Welcome to Goshen College’s online devotionals for the 2015 Lent season! Our theme this year, taken from the Mennonite Church USA and Mennonite Church Canada worship resources found in Leader magazine, is “Upside Down and Inside Out.” Every Monday an author will introduce the sub-theme, and on the following weekdays authors will reflect on a specific Scripture passage. The theme for this week, Lent 1, is “You are the God of my salvation.”
In the early centuries, Lent was primarily a time for Christian converts to make their final, intensive preparation for baptism. It is still a season of renewal through reflection on the life of Jesus, and then especially during Holy Week on his suffering and sacrifice. The 40 days of Lent remind us of Jesus’s time in the wilderness. Matthew and Luke indicate that Jesus was “led” by the Spirit, whereas Mark uses the dramatic verb “drove.” Matthew and Luke say that Jesus was “famished” after not eating anything during that time; Mark is silent about this. All three Gospels indicate that the devil or Satan tempted Jesus.
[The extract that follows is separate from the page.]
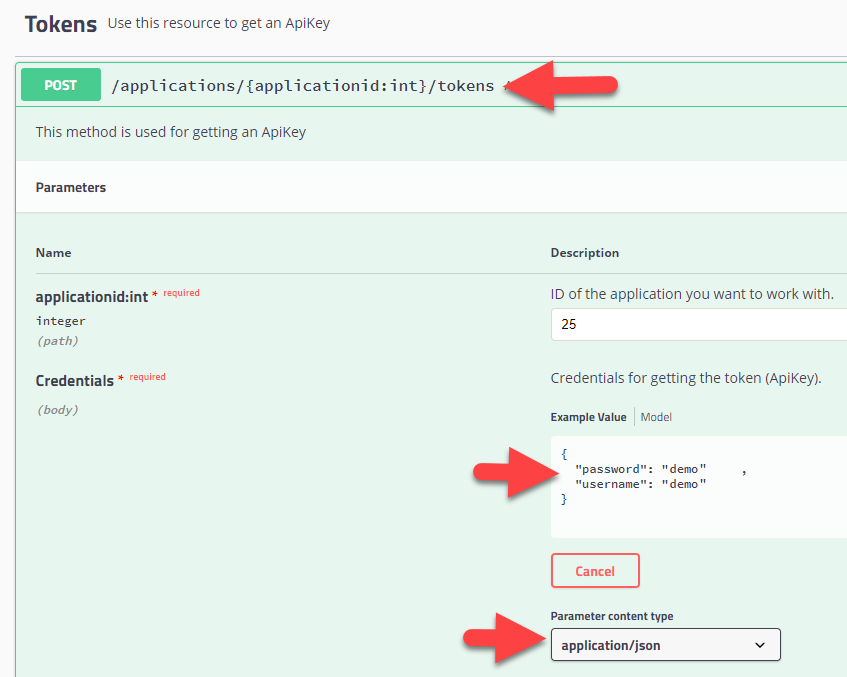Switch to the Example Value tab
Image resolution: width=847 pixels, height=677 pixels.
[588, 417]
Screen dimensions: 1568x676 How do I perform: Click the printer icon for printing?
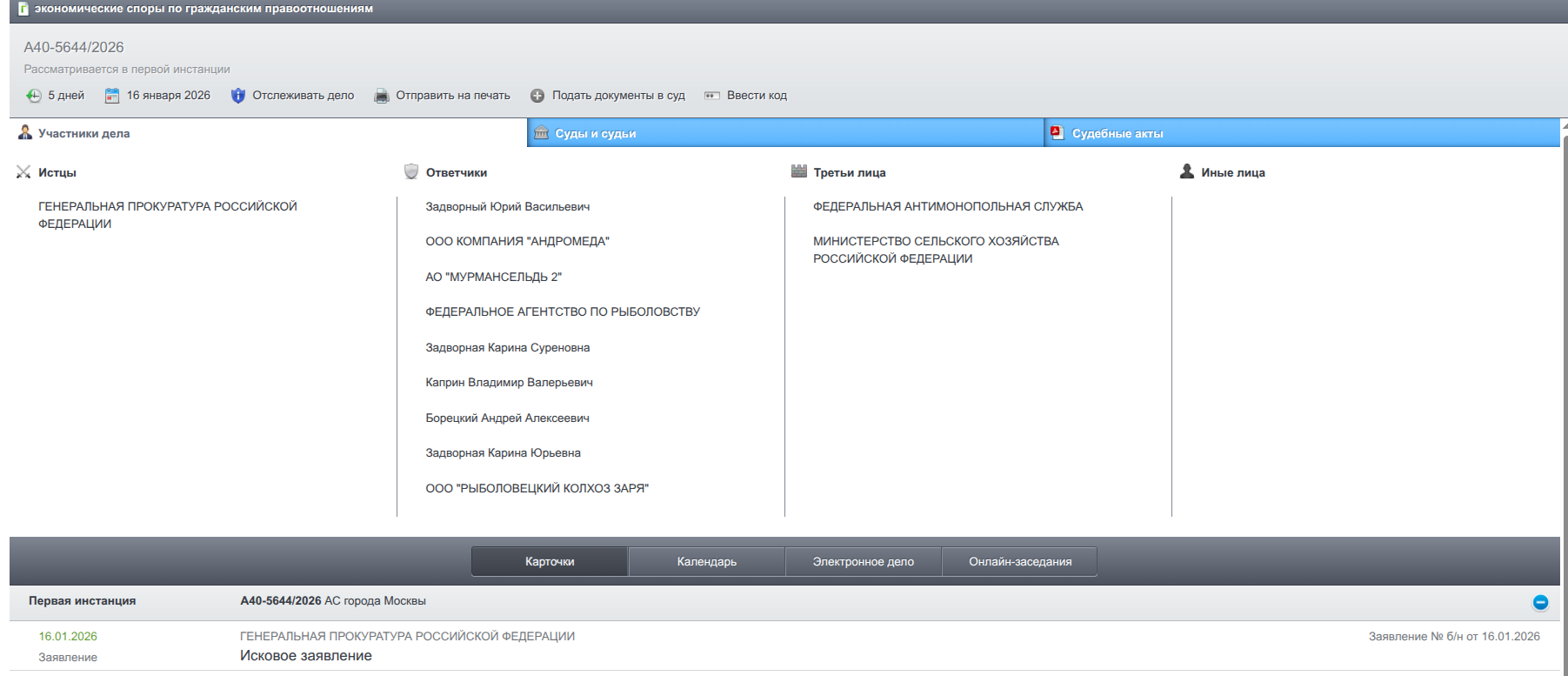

I do not know what it is like to fast from food for 40 days. A mentor of mine engaged in a series of 14 to 30-plus day fasts over a period of years in response to God’s healing in his life. The best that I did was several three to five day fasts. Though the hunger pangs subsided and I was a bit “light-headed” at times, I was not “famished.” I have, however, been “emotionally wiped out,” and recognize when I am more prone to temptation or falling short of my ideals. I wonder what it was like for Jesus to be hungry, alone in the wilderness (except for the wild beasts), and then face temptation? How would I have responded in that situation?
But one part of this story that I find most interesting is that Jesus was led into the wilderness by the Spirit. Mark says it more forcefully that the Spirit drove Jesus there! Somehow I missed the whole “being driven into the wilderness” as one of the fruits of the Spirit that Paul addresses in Galatians. I wonder what that was all about. Nevertheless, am I able to confess that God is my salvation when I find myself in those famished moments? When I have been led where I otherwise would not want to be? As I set out on these forty days of Lent, may I be reminded every day that God indeed is my salvation, even when I feel upside down and inside out.
God of my salvation, guide me in the paths of what you require, granting me mercy and patience when I feel famished from life’s realities. Amen.